Falling somewhere between Michael Haneke's Benny's Video (1992) and Gus Van Sant's Paranoid Park (2007), Antonio Campos' debut feature is the sort of film America generally isn't brave enough to make anymore. His is a cynical brand of filmmaking, an exposé of our corrupt youth and overexposure to online access. There's a line in David Fincher's The Social Network (2010) where Sean Parker (Justin Timberlake) says to Facebook founder Mark Zuckerberg (Jesse Eisenberg), "We lived on farms, then we lived in cities, and now we're gonna live on the Internet." Well the students of Afterschool are those people - although networking isn't so much the concern of Campos as an all too easy exposure to violence and sexuality. One of the very first shots in the film is the handheld phone footage of the hanging of Saddam Hussein, which sets the tone for the entire piece. Campos made his name in short films, and this is closest in tone to his 2005 outing Buy It Now, about a 16-year-old girl who sells her virginity on Ebay. It's sharp as a tack, suspicious of the online/technological revolution and an unbiased indictment of its misuse. And here's where we begin...

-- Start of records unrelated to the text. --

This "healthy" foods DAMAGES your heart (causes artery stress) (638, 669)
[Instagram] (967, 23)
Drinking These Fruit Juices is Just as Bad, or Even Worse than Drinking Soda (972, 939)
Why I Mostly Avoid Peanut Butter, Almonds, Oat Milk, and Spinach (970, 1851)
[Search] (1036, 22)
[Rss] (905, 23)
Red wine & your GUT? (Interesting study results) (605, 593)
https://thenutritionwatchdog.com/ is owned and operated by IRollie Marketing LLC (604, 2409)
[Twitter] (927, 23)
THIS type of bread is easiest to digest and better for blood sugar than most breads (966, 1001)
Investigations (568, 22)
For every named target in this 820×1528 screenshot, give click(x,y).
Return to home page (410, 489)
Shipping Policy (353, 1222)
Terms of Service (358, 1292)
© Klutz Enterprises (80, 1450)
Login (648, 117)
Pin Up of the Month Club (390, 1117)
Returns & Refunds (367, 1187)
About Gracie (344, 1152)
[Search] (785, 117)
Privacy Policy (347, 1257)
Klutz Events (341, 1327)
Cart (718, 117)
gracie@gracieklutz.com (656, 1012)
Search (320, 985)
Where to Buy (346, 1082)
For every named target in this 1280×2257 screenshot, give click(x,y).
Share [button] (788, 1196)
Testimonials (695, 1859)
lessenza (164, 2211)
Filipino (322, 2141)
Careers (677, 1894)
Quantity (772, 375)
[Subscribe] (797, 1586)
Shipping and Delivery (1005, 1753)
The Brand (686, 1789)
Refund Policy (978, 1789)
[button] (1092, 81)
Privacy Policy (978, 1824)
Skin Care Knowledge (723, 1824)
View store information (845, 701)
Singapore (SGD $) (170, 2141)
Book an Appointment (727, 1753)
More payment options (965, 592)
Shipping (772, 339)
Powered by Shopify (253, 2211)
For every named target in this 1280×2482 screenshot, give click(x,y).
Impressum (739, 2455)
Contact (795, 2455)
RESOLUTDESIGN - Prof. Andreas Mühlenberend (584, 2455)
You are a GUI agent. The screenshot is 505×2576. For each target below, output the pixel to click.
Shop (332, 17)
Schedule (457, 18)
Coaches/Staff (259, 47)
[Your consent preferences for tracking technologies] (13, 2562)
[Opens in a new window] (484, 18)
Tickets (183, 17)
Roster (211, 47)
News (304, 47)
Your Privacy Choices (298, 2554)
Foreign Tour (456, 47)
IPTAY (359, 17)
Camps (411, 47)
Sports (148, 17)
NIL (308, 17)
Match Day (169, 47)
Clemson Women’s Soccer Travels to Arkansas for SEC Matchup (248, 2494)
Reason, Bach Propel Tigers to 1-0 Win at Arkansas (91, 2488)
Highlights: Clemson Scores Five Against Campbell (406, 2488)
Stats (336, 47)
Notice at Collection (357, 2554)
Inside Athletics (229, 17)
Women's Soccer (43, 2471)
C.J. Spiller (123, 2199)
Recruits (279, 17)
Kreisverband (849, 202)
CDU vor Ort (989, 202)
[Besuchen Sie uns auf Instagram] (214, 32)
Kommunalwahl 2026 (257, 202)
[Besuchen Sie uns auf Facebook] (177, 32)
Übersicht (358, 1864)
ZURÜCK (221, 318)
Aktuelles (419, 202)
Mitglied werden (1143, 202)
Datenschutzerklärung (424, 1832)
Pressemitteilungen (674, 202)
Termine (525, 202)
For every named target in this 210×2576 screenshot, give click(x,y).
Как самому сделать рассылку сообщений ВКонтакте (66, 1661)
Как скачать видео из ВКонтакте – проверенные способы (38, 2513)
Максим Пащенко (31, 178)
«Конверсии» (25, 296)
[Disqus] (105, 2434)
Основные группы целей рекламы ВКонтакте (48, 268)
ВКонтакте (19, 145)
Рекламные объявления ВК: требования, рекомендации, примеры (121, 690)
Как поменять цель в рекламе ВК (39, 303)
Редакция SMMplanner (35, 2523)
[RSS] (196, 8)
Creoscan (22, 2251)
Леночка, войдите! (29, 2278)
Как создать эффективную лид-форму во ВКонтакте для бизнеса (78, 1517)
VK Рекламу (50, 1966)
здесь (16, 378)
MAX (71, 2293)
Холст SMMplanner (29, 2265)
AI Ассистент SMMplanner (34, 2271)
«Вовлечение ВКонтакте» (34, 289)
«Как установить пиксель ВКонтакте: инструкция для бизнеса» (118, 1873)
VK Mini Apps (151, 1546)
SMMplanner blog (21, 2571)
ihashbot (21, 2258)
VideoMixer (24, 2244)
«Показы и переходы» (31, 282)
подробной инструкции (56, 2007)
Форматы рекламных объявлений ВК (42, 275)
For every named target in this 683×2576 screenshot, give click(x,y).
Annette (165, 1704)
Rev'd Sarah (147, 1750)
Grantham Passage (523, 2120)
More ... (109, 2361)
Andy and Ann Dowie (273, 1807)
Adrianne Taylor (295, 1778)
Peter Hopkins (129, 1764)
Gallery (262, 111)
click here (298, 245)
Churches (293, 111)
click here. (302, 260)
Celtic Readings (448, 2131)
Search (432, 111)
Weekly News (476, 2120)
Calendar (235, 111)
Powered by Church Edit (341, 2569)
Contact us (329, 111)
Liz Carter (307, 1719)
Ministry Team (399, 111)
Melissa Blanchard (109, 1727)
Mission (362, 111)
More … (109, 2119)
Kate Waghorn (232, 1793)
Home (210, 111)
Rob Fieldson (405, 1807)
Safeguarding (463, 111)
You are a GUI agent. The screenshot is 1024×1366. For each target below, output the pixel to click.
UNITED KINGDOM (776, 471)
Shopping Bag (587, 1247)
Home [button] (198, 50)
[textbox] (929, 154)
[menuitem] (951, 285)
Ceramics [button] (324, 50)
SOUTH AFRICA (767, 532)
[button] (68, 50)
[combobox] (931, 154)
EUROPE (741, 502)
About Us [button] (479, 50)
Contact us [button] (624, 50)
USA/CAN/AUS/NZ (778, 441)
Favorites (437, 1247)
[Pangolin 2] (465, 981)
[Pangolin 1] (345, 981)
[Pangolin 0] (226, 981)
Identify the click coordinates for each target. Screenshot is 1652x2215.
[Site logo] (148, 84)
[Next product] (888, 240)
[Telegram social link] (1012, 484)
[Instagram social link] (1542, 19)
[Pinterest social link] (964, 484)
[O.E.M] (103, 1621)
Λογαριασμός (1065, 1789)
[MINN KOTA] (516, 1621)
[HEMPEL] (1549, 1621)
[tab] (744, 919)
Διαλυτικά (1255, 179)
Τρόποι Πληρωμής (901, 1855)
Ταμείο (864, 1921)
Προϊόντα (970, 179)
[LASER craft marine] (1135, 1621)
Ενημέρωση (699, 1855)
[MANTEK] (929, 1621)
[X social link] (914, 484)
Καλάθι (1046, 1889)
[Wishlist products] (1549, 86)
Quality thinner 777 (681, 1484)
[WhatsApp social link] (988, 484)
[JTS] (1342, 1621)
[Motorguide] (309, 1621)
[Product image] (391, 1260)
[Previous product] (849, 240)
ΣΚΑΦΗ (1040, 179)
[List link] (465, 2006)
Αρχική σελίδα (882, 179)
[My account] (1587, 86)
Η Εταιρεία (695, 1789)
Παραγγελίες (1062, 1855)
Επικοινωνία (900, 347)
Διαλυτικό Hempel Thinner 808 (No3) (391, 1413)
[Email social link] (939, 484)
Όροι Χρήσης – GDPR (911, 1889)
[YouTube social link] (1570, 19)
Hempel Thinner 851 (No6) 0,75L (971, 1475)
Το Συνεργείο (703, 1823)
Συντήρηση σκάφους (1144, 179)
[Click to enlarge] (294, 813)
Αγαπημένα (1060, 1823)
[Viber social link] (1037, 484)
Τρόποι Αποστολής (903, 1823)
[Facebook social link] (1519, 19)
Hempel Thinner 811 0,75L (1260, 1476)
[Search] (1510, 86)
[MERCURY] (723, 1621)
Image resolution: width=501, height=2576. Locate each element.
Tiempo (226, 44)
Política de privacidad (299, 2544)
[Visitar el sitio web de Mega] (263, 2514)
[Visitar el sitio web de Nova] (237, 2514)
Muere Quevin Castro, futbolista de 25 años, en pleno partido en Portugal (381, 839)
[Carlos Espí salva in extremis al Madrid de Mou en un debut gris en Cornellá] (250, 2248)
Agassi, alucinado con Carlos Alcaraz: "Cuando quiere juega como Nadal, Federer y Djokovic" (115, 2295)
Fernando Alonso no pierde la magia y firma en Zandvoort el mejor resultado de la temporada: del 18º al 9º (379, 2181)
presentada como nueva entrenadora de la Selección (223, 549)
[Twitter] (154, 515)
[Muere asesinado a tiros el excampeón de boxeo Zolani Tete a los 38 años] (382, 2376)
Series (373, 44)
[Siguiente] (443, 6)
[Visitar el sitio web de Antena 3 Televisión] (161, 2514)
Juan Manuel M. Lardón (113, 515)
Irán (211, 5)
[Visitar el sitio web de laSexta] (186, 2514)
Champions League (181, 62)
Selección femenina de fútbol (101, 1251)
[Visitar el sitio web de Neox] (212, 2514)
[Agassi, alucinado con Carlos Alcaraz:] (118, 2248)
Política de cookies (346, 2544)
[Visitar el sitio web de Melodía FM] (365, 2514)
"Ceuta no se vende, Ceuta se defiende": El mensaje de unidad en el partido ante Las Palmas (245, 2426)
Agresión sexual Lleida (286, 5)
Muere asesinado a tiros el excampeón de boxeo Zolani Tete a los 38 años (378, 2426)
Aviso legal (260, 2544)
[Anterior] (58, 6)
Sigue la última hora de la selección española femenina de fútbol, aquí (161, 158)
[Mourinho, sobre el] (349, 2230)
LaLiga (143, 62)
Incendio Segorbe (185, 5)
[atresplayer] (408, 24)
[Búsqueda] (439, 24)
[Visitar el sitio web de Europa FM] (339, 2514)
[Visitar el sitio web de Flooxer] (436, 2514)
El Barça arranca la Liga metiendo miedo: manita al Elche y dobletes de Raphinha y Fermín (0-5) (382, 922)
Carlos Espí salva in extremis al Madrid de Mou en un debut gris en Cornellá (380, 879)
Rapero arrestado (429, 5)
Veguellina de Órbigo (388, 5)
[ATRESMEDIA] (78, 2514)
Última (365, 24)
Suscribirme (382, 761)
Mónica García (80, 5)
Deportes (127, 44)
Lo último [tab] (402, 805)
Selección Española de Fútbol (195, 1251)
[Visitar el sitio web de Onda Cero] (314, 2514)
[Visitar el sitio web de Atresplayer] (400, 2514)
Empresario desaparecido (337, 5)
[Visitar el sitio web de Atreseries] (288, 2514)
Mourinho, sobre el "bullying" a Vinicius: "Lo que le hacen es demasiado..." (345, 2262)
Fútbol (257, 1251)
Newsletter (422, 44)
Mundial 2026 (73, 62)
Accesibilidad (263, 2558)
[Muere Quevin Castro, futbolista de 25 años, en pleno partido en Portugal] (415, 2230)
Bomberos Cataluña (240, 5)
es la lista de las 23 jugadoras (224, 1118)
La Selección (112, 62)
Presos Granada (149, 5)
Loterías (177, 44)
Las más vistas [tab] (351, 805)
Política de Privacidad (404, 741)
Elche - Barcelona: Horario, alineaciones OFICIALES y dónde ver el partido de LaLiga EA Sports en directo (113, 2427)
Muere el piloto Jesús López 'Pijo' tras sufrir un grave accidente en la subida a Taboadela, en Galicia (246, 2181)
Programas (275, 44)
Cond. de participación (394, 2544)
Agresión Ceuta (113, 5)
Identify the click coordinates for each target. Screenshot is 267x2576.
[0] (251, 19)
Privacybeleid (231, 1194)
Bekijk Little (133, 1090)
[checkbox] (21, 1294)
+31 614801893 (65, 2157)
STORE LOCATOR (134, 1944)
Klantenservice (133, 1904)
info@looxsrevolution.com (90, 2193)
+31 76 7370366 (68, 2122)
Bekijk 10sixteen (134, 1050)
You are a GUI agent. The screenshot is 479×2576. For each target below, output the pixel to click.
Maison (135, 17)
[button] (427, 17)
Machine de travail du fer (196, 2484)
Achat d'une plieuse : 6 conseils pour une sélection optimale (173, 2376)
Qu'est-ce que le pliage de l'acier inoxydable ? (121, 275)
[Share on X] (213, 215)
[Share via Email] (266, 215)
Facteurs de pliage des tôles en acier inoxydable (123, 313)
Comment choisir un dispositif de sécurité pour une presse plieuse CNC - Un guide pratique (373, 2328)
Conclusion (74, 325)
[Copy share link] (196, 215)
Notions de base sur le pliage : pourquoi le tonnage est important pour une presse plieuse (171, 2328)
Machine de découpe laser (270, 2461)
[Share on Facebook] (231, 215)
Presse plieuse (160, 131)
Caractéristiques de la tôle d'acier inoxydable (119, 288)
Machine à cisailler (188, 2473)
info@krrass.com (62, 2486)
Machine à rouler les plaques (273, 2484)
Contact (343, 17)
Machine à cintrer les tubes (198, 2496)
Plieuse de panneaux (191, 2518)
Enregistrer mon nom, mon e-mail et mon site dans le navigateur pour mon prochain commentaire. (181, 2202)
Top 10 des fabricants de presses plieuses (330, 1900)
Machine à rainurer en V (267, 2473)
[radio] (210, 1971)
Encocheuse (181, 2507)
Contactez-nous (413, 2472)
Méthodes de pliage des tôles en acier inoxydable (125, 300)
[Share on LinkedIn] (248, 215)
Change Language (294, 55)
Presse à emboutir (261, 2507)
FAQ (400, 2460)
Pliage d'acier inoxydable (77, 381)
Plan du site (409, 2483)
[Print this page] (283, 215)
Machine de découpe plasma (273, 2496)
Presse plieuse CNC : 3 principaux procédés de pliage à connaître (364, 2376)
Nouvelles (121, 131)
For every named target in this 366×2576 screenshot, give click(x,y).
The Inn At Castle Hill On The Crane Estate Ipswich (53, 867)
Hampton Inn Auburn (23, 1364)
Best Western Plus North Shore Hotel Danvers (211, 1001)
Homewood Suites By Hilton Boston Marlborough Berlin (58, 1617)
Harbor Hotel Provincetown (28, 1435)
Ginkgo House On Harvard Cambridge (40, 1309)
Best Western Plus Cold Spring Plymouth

If it lacks the caustic bite and sardonic wit of Haneke's best work, that's because Afterschool unfolds in subdued emotion and spiked silences, sporadically observing acts of random violence with the potential to break into its own. The film essays various forms of voyeurism; within the world of cyberspace and also in terms of cinematic text. The film opens with Robert (Ezra Miller) masturbating to porn on the Internet. The derision of sexual pleasure from images is scopophilia, which the film somewhat pretentiously nods back to throughout the running time of the film. The prime voyeuristic pleasure is intra-diegetic; characters 'gazing' upon other characters within the framework of the film. There is also a distinct difference, in the composition of shots, between what Robert films and what Campos is observing for himself.
That's not to say it isn't tough though, because it is. Damn tough in places. An early scene sees Robert with the object of his affection Amy (Addison Timlin) as they video each other, talking about virginity. He feels awkward, almost picked on, so turns the camera on her, probing into her sex life. As he gets closer to her face we see fear run across it. He reaches down to stroke her cheek before moving his hand to her throat and tightening around it like he'd seen in an earlier porn video. He later tells the school psychologist that he likes those videos because "the girls get really scared" - it's the porn he jerks off to. He also repeats a line from that video to his psychologist, "your mom gets fucked for money", which in some ways shows how much the Internet has fed into his persona and ability in social situations. Later on in the film Robert and Amy lose their virginity to each other in the woods... it's so awkward that it's almost terrifying. The calm, complacent look on Robert's face remains as he hands her his shirt to stop the bleeding... he will later tell his psychologist that he's "peeling. the skin is coming off in some places"... it's almost as if he's evolving, rapidly, becoming aware of the part he plays in a cesspool dressed as a private prep-school. The young snake sheds his skin.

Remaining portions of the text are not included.